─── MATERIAL SUPPLIED ───
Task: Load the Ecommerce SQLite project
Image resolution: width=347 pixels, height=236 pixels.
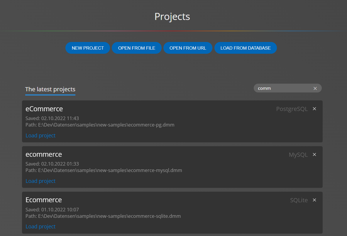Action: (x=40, y=226)
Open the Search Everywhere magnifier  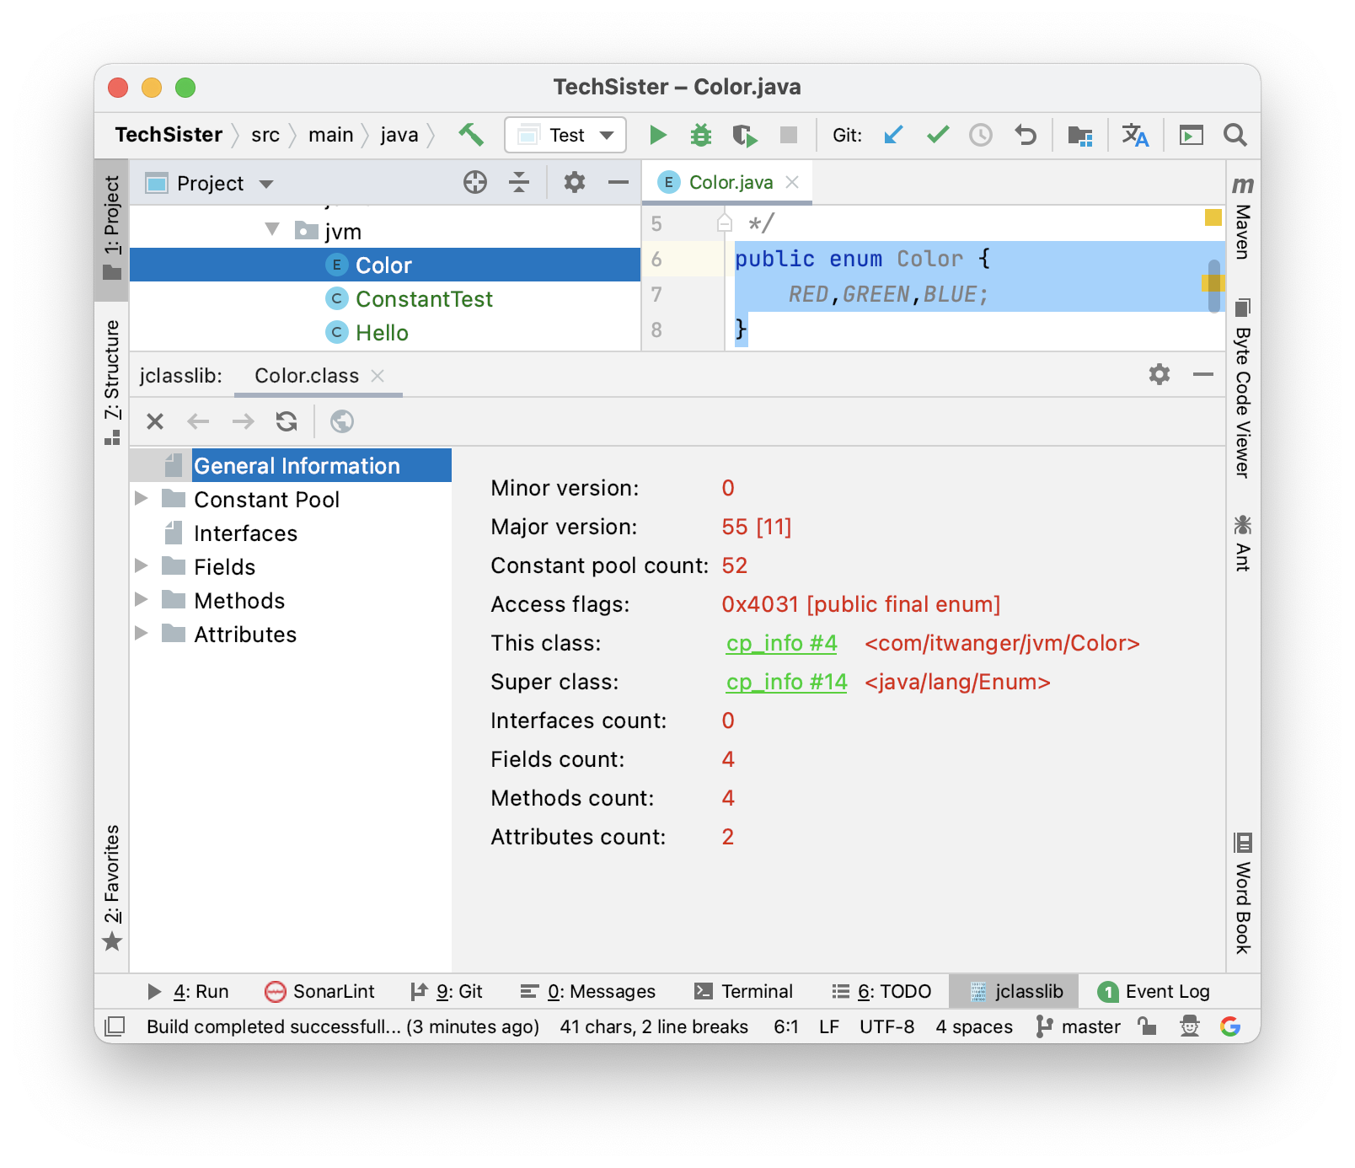tap(1234, 135)
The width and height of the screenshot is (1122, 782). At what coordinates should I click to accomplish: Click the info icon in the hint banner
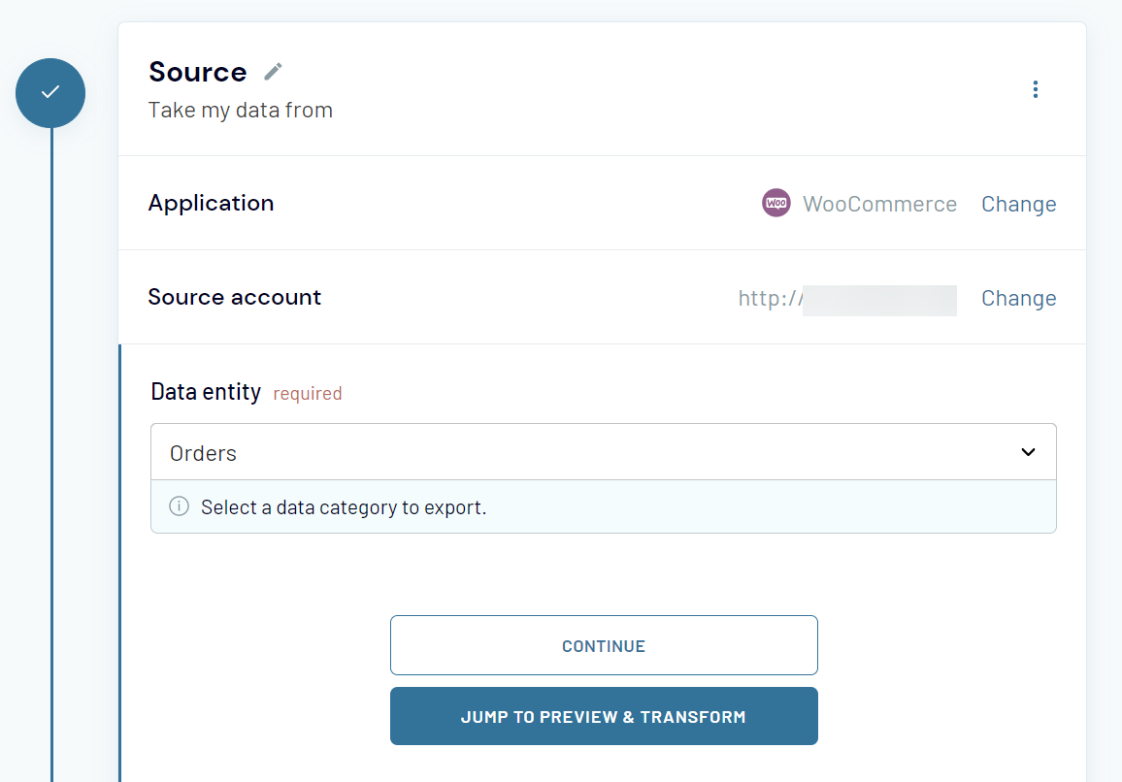[179, 505]
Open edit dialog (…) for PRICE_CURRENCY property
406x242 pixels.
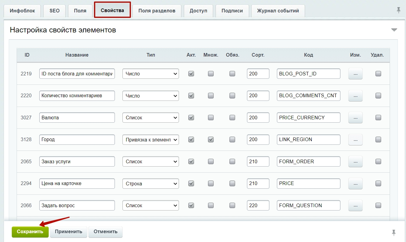pos(355,118)
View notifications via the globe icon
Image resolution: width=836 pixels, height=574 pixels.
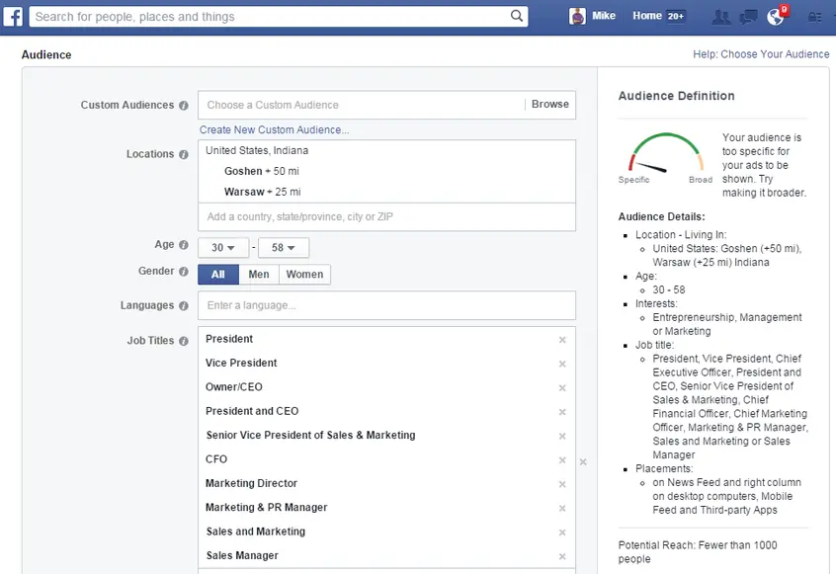tap(777, 17)
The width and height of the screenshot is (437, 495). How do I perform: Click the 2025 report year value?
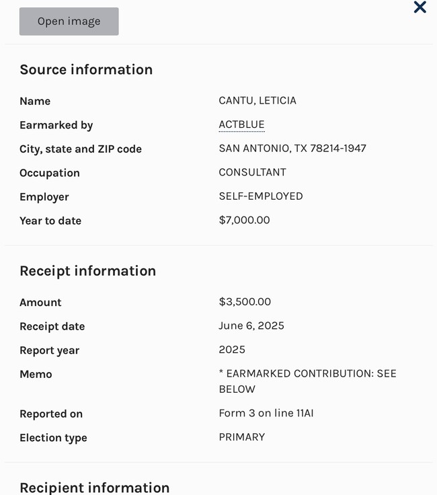click(232, 350)
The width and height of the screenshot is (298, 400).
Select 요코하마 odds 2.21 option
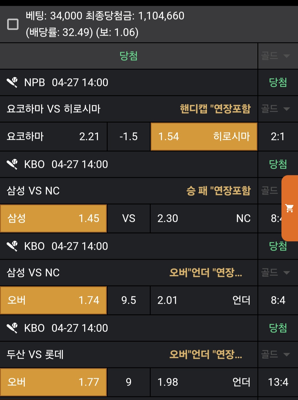[53, 137]
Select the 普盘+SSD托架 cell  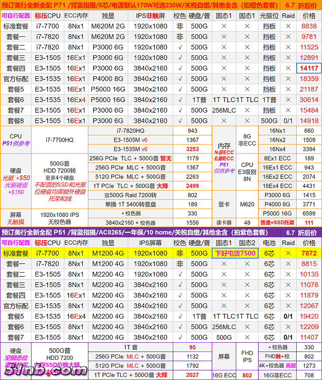click(x=277, y=223)
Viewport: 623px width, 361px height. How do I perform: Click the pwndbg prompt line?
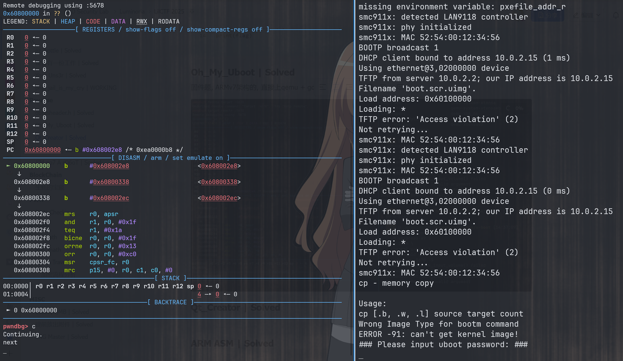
───
List every line in the records above that contains the word "screenshot", copying each one in full.

The width and height of the screenshot is (1122, 782). At what coordinates should I click to accomplish: Click the info icon in the hint banner
The width and height of the screenshot is (437, 495). How do I perform: Click the 2025 report year value?
The width and height of the screenshot is (298, 400).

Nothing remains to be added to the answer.